4. I agree with you. If it's just a momentary thing it would be "John's behaviour is annoying me very much. He is talking all the time". Because it's "Johns behaviour annoys...." it's habitual.

5. Your teacher is just plain wrong!
Swiss JakeThese sentences are from a test, where I was supposed to complete a text with the correct form in one of the following tesnes: present simple/ present continuous/ present perfect.
No other tenses may be used.
SJ:
It certainly would help the teachers if you gave the "rules" in the original post! Emotion: surprise

Sentence #3 then would be obvious:
Whar do we do (or are we to do) if the monster...

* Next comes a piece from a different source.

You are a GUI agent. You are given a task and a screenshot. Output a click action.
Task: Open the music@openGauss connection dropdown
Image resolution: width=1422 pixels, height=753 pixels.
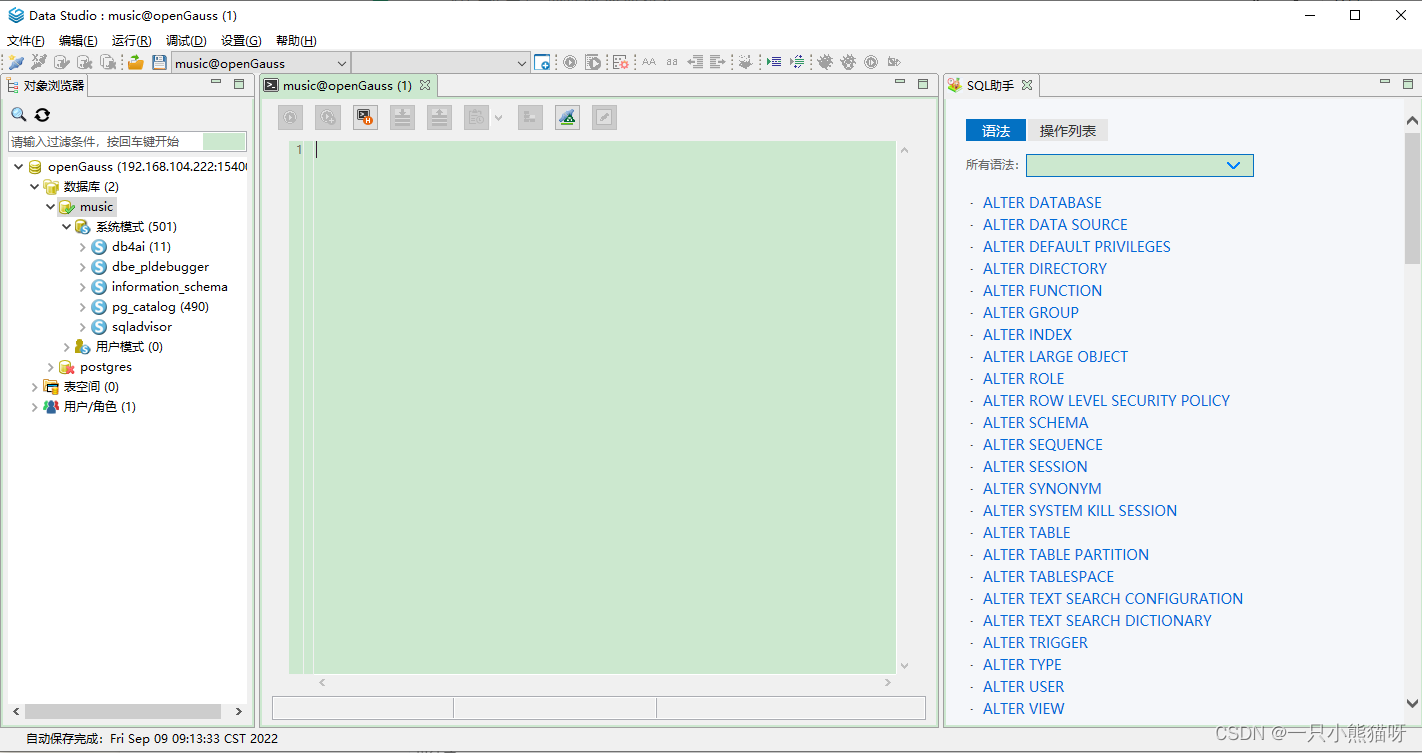(x=342, y=63)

Sentence #4 is less obvious, but the context makes all the difference! The subordinate clause changes the verb form of the main clause.This form is correct - Whenever I am late my mother looks annoyed and says - Why are you being late again?
The reason is that "Why are you late again?" is one question asked at one particular time - For example, I came in an hour late to work today and my boss asked me: This is the third time this week, why are you late again?
Why are you being late again - means a habitual behavior, and fits with the "whenever" clause, which refers to many times, or the person's character of being late, not one specific instance.
Thanks for all answers.
oh, wow. I didn't think that it would make such a difference. My excuses!

So, in sentence 5 "Why are you late again?" cannot be correct?
I mean, the mother could just as well ask "why are you late AGAIN?", like the boss would? (The scenario could be that the daughter had been late the day before and then promised she wouldn't be late again (tomorrow), but came late yet again only the next day, the mother would then look at her and say "Why are you late (yet) again?!" with emphasis on the again)

Sentence 4 is still correct with the "he TALKS all the time?"